• _REQUEST A_:
From the thread on the implicit object parameter, extract the passage starting at "the type of" and ending at "continues as normal.", copied word for word.

• _PASSAGE SHOWN_:
===

I’ve reformatted your question properly. Please take a moment to read the Markdown formatting help. – Konrad Rudolph Jan 30 '14 at 23:11
    
@Konrad Rudolph: appreciated. Problem is when I use my iPhone as I'm away from my computer: I'm familiar with proper formatting, but phone is known to add/remove non-printables. It looks right on my phone, but isn't. I usually edit myself once at home, but didn't want to wait until midnight to ask question. – gnometorule Jan 30 '14 at 23:14
3  
The additional T* / T const* parameter is called the implicit object parameter (it's actually a reference, though); I don't see why this should be a high level view. There are some details different between the implicit object parameter and actual function parameters, but AFAIK the greater part of overload resolution treats them equally. See [over.match.funcs] – dyp Jan 30 '14 at 23:15
up vote 4 down vote accepted

In N3242 (the standard draft I have on hand), 13.3.1 paragraph 4 says

the type of the implicit object parameter is "lvalue reference to cv X” for [non-static member] functions declared without a ref-qualifier or with the & ref-qualifier

this means that type of the implicit object argument, which occurs first, is an "lvalue reference to cv X", where X is the class, and cv is the cv-qualification of the member variable (i.e. const or non-const). Then, overload resolution continues as normal.

===

Stored items from a collection
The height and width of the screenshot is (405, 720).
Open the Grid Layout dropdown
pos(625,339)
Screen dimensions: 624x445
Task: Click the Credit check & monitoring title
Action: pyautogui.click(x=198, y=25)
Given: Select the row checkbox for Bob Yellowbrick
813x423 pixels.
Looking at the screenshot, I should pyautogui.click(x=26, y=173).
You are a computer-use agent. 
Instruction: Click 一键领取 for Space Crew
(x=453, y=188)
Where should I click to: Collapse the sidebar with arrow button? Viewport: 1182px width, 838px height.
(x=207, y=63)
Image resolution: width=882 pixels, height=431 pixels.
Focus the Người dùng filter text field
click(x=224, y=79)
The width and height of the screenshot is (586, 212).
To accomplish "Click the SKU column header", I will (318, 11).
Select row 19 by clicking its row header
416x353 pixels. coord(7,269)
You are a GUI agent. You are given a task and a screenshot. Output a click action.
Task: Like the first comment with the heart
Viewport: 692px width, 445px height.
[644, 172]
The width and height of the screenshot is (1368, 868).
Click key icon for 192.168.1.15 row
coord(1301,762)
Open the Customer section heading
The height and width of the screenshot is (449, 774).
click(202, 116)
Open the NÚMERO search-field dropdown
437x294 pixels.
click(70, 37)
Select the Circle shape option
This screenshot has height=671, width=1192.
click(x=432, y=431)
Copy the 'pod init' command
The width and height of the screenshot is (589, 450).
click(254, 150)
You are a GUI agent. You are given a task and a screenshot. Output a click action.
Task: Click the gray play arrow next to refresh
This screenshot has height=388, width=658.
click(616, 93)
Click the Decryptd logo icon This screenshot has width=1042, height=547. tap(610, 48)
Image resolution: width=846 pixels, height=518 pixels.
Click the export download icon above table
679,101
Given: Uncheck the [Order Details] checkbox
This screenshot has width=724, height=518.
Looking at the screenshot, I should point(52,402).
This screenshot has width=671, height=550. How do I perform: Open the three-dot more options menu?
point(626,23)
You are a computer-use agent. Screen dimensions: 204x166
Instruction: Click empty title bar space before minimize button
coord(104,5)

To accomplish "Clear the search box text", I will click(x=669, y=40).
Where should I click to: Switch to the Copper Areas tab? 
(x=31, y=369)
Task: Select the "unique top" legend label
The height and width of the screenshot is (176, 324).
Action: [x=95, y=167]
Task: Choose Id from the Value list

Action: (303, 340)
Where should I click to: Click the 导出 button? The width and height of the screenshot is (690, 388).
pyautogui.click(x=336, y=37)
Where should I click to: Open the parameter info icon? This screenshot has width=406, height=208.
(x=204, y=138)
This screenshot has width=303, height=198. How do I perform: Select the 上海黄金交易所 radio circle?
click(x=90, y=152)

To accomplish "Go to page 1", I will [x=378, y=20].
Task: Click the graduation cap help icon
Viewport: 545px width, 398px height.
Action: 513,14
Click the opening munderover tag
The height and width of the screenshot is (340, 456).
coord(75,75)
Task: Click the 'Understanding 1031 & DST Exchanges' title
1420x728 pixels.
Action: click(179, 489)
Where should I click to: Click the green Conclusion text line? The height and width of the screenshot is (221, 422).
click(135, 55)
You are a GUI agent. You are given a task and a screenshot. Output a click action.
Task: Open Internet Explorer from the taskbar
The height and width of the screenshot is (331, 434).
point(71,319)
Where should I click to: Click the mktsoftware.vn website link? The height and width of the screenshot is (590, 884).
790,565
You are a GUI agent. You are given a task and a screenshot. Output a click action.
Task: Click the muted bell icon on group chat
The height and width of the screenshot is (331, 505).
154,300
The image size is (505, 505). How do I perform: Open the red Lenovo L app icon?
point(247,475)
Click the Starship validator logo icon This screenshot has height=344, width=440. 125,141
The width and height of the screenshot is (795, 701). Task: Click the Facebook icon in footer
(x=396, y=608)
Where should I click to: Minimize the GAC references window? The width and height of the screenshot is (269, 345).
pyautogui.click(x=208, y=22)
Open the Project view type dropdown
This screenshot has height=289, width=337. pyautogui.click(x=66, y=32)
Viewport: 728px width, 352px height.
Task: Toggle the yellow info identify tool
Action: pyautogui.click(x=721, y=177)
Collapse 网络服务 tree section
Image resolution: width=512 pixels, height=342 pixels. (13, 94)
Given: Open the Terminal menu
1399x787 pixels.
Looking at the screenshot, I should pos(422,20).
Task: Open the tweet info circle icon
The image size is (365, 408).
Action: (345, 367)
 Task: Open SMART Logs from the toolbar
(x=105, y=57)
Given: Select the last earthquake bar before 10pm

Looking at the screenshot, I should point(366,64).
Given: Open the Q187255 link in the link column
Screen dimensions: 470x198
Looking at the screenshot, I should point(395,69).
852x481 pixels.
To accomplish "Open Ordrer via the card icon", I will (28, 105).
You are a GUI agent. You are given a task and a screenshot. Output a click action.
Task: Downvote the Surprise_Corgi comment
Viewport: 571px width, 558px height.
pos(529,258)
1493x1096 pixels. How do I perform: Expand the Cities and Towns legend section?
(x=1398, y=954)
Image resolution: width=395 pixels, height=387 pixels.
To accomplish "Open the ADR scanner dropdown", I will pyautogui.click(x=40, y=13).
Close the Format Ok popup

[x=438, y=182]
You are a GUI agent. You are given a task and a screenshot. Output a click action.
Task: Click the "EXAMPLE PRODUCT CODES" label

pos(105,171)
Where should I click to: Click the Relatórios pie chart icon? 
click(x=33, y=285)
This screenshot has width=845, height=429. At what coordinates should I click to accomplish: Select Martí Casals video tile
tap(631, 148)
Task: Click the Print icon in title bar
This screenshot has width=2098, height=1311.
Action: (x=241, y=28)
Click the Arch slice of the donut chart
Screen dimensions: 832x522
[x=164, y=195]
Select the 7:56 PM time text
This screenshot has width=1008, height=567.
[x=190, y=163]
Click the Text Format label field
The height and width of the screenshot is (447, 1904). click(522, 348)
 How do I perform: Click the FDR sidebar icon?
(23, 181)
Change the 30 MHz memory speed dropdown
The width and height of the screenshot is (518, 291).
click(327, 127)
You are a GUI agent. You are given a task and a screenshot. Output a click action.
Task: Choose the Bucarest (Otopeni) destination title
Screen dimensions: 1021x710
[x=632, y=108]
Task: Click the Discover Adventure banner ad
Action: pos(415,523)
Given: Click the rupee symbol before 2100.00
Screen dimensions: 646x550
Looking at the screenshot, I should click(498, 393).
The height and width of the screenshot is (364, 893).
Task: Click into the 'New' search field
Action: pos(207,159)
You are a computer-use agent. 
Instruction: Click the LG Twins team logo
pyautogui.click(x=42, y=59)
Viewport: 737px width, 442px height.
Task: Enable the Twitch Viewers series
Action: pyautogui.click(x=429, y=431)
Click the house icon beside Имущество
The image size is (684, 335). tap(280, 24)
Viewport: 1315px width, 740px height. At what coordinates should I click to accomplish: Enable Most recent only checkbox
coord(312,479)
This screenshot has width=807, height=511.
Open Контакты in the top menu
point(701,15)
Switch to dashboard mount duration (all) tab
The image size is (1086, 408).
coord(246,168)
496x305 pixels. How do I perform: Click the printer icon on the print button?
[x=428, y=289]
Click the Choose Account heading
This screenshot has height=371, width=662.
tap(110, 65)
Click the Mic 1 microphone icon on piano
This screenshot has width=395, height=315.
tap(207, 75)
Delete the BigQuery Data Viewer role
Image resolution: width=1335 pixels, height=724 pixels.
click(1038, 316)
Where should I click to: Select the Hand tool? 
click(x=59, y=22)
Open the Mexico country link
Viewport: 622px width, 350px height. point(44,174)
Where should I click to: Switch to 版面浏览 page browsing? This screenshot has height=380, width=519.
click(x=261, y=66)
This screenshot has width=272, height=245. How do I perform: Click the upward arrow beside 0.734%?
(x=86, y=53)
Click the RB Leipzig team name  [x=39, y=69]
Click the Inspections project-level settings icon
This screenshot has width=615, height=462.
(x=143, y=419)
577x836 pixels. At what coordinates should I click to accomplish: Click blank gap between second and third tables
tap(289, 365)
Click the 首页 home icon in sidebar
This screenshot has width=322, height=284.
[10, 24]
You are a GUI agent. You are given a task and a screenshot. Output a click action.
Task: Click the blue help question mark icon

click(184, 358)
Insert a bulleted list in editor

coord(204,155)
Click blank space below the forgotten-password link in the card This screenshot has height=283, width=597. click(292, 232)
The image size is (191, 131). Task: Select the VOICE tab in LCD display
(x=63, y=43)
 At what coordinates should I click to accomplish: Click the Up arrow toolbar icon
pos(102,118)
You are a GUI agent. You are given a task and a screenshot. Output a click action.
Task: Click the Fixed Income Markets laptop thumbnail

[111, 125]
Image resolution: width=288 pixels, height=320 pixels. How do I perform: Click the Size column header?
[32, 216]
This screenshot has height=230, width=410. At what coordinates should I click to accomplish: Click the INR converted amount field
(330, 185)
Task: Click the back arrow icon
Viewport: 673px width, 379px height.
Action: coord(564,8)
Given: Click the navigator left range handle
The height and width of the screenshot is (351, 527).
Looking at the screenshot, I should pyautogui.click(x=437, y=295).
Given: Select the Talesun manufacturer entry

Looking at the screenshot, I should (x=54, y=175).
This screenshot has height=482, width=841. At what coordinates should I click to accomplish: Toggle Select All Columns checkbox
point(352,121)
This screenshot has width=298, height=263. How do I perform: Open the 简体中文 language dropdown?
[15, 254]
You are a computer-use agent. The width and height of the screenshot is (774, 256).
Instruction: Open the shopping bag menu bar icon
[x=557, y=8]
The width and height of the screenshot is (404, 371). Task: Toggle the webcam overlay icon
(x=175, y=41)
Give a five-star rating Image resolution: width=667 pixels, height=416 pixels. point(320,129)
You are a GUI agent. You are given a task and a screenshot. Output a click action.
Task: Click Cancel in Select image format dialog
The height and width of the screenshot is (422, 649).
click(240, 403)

===

• _REQUEST B_:
Convert the lines of the listing starting at the line that contains "Where should I click to: Select" and ending at the line that contains "click(x=261, y=66)" into a JSON list of strings, one string per line, with blank lines omitted.

• _WRITTEN ANSWER A_:
the type of the implicit object parameter is "lvalue reference to cv X” for [non-static member] functions declared without a ref-qualifier or with the & ref-qualifier

this means that type of the implicit object argument, which occurs first, is an "lvalue reference to cv X", where X is the class, and cv is the cv-qualification of the member variable (i.e. const or non-const). Then, overload resolution continues as normal.

• _WRITTEN ANSWER B_:
[
  "Where should I click to: Select the Hand tool? ",
  "click(x=59, y=22)",
  "Open the Mexico country link",
  "Viewport: 622px width, 350px height. point(44,174)",
  "Where should I click to: Switch to 版面浏览 page browsing? This screenshot has height=380, width=519.",
  "click(x=261, y=66)"
]